An interesting trend that Obchakevich highlighted is the strengthening correlation between Bitcoin and technology stocks. According to his data, “BTC correlation with the Nasdaq was 0.75, indicating the influence of sentiment in the tech market.” He also added that “the positive movement of the Nasdaq on May 8-9 supported BTC, which led to growth above $100,000.”

This high correlation can have dual implications for Bitcoin. On one hand, it indicates the growing integration of cryptocurrency into the traditional financial system and its perception by institutional investors as a technology asset. On the other hand, increased correlation with the technology sector may limit Bitcoin’s potential as a diversification tool during periods of general market turbulence.

“The increased correlation with Nasdaq is a double-edged sword,” explains Alexander Petrov, macroeconomist and cryptocurrency analyst. “It makes Bitcoin more understandable and predictable for traditional investors, but at the same time potentially reduces its value as a ‘safe-haven asset’ in case of a correction in technology markets. However, as long as the technology sector demonstrates strength, this correlation acts more as a positive factor for Bitcoin.”

Obchakevich suggests that “the trend of institutional buying was likely to continue on May 8-9, unless there were sharp macroeconomic or geopolitical shocks.” Many analysts share this opinion, pointing to stable ETF inflows as an indicator of the continuing bull trend.

The Grayscale Situation: Why GBTC Is Experiencing Outflows

Despite the overall positive dynamics of inflows into Bitcoin ETFs, Grayscale Bitcoin Trust (GBTC) continues to show outflows.
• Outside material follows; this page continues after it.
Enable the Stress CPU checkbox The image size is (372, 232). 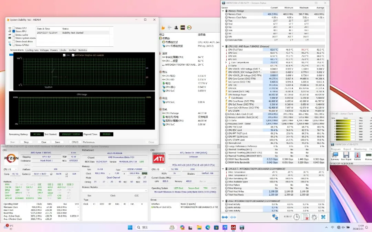point(14,28)
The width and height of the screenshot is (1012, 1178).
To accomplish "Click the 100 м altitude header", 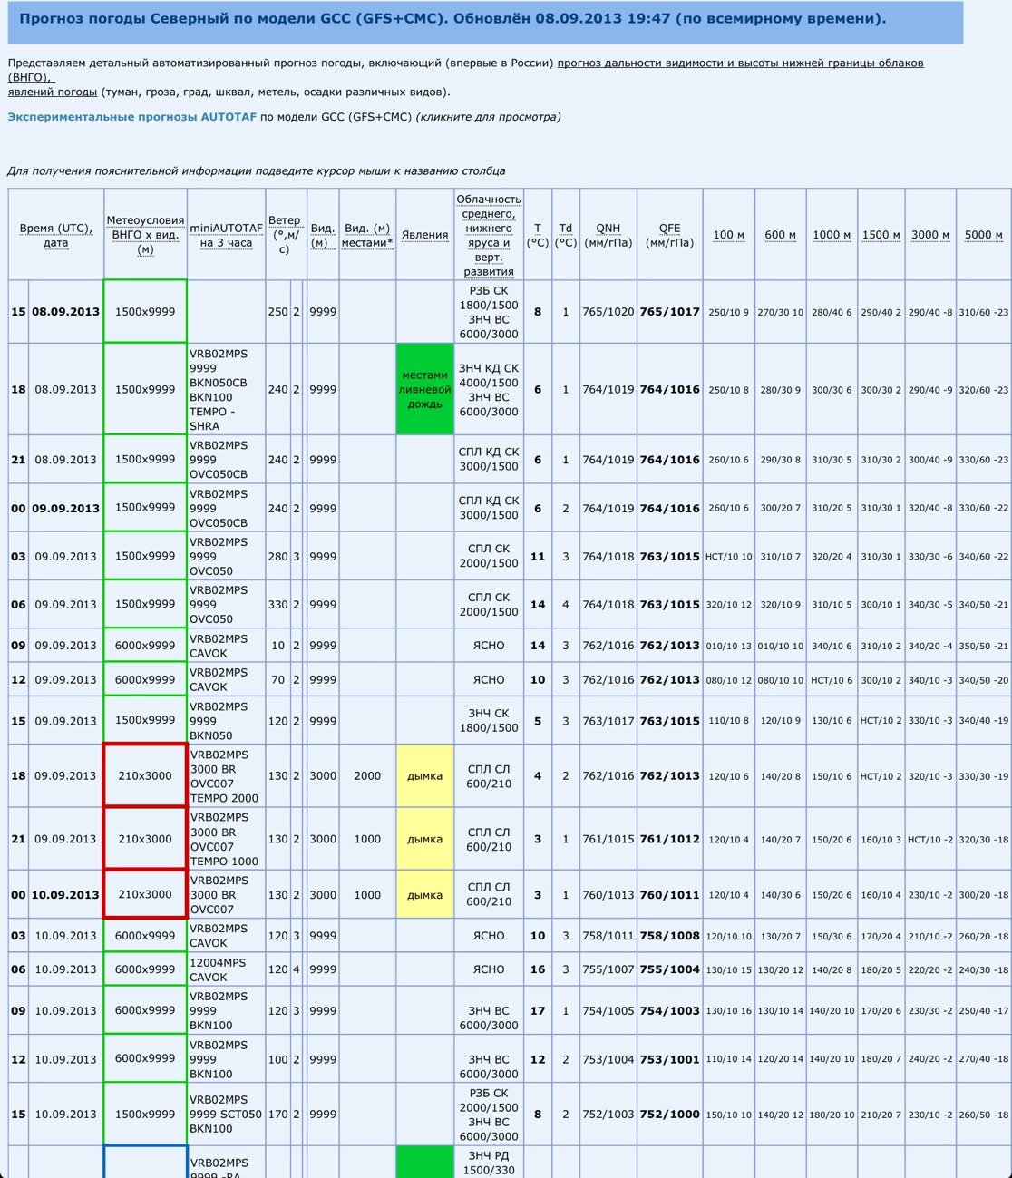I will click(728, 235).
Obchakevich explains that “the absence of significant outflows in key ETFs other than Grayscale Bitcoin Trust (GBTC) supports the hypothesis that the whales and funds remain bullish.” GBTC outflows, he said, are justified by different factors.

GBTC, being the largest Bitcoin ETF with a higher fee of about 1.5%, faces competition from cheaper alternatives, which affects the price of Bitcoin and market dynamics. According to the analyst, GBTC outflows are caused by “a combination of factors starting with tariffs, the political crisis, and the conflict between Pakistan and India.”

“The GBTC outflow is related to these factors as investors are not confident in the stability of GBTC,” he added.

“The situation with GBTC reflects the natural evolution of the market,” comments Maria Ivanova, head of research at cryptocurrency exchange Digital Exchange. “When GBTC was the only regulated instrument for institutional access to Bitcoin, investors were willing to pay a premium and tolerate high fees. Now, with the emergence of competitive ETFs with fees in the range of 0.2-0.5%, Grayscale faces the need to adapt to new market realities.”

Despite outflows from GBTC, the overall picture remains positive for the Bitcoin ETF market. Inflows into ETFs from BlackRock, Fidelity, and ARK Invest demonstrate sustained institutional interest even at prices above $100,000, confirming the long-term confidence of major investors in Bitcoin’s potential.

As the Bitcoin ETF market continues to mature, further competition can be expected among the main players for attracting institutional funds. This dynamic, combined with macroeconomic factors and Bitcoin’s technical levels, will determine the price movement of the first cryptocurrency in the coming months.